* THE TASK: Reproduce exactly the lines below, starting at the line that contains "This screenshot has width=505, height=325." and ending with the last line of the records, both included; leave out any pictures.
Start of SUPPLIED MATERIAL
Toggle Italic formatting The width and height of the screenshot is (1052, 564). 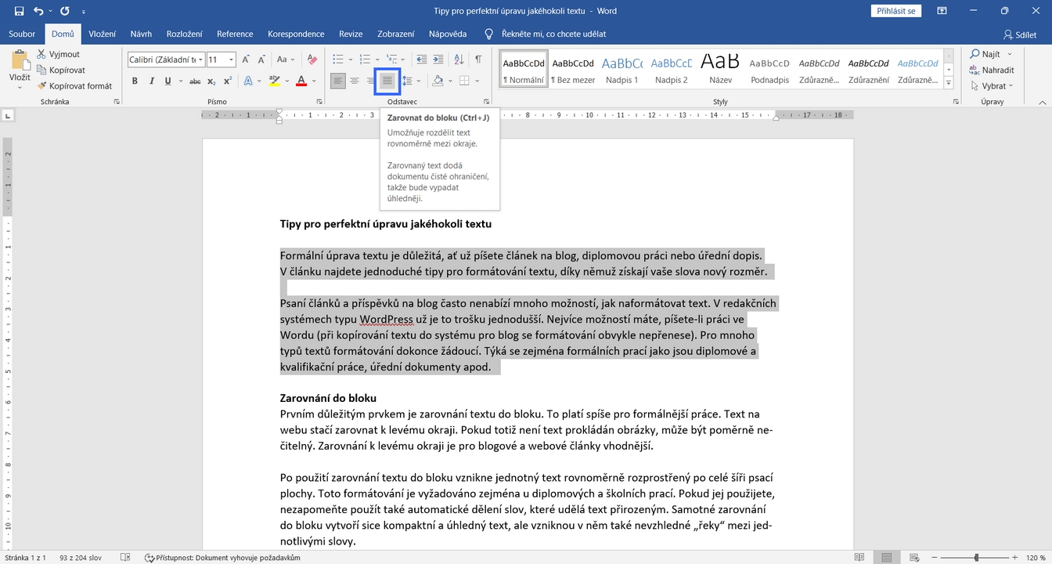[x=151, y=81]
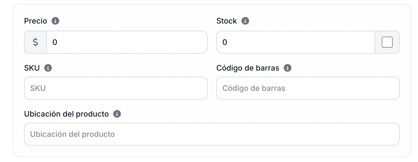Focus the Código de barras input
The width and height of the screenshot is (418, 162).
coord(308,88)
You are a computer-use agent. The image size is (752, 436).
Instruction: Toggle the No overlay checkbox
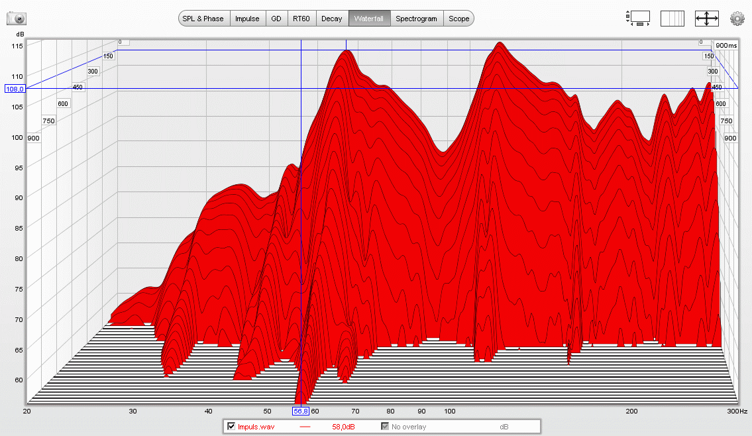click(x=385, y=426)
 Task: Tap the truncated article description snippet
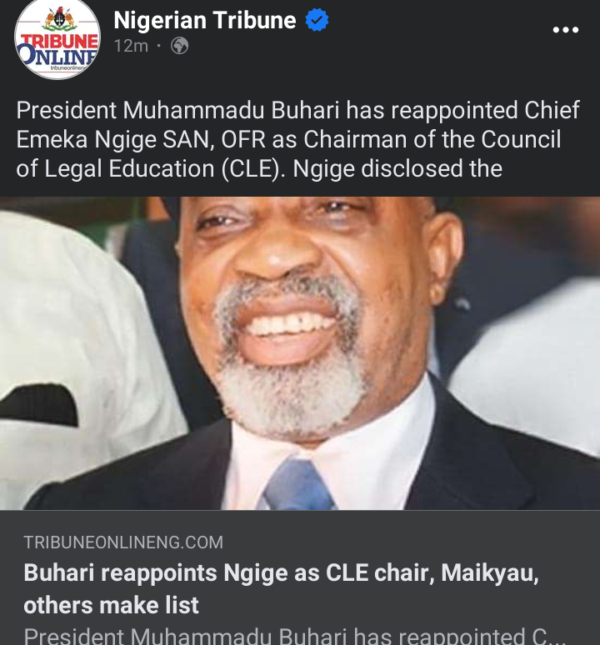coord(294,636)
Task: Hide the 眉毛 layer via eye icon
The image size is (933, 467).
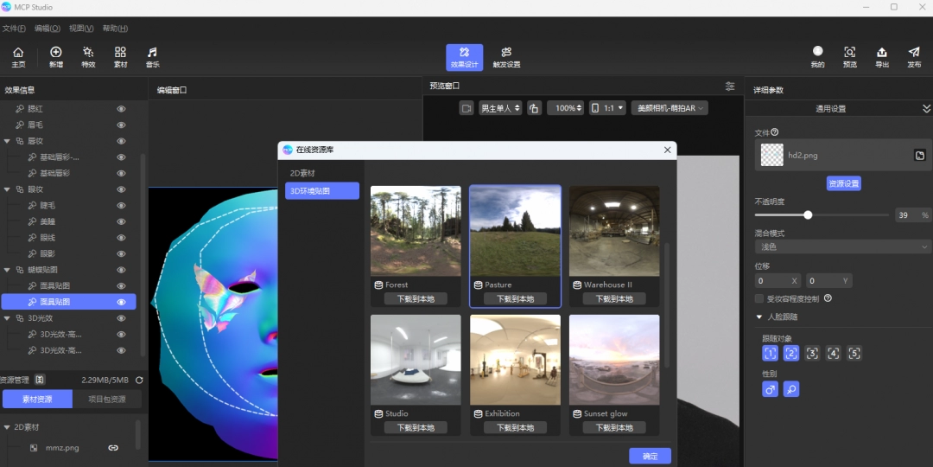Action: point(122,125)
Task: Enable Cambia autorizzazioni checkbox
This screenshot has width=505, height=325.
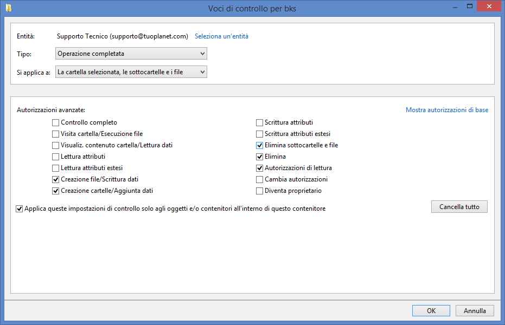Action: 259,179
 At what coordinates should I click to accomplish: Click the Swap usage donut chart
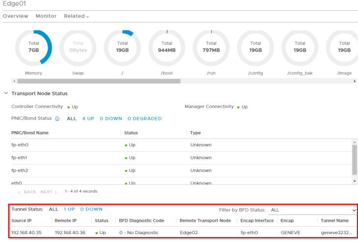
End of SUPPLIED MATERIAL
* WRITTEN RESPONSE:
This screenshot has width=505, height=325.
Action: 259,179
 At what coordinates should I click to accomplish: Click the Swap usage donut chart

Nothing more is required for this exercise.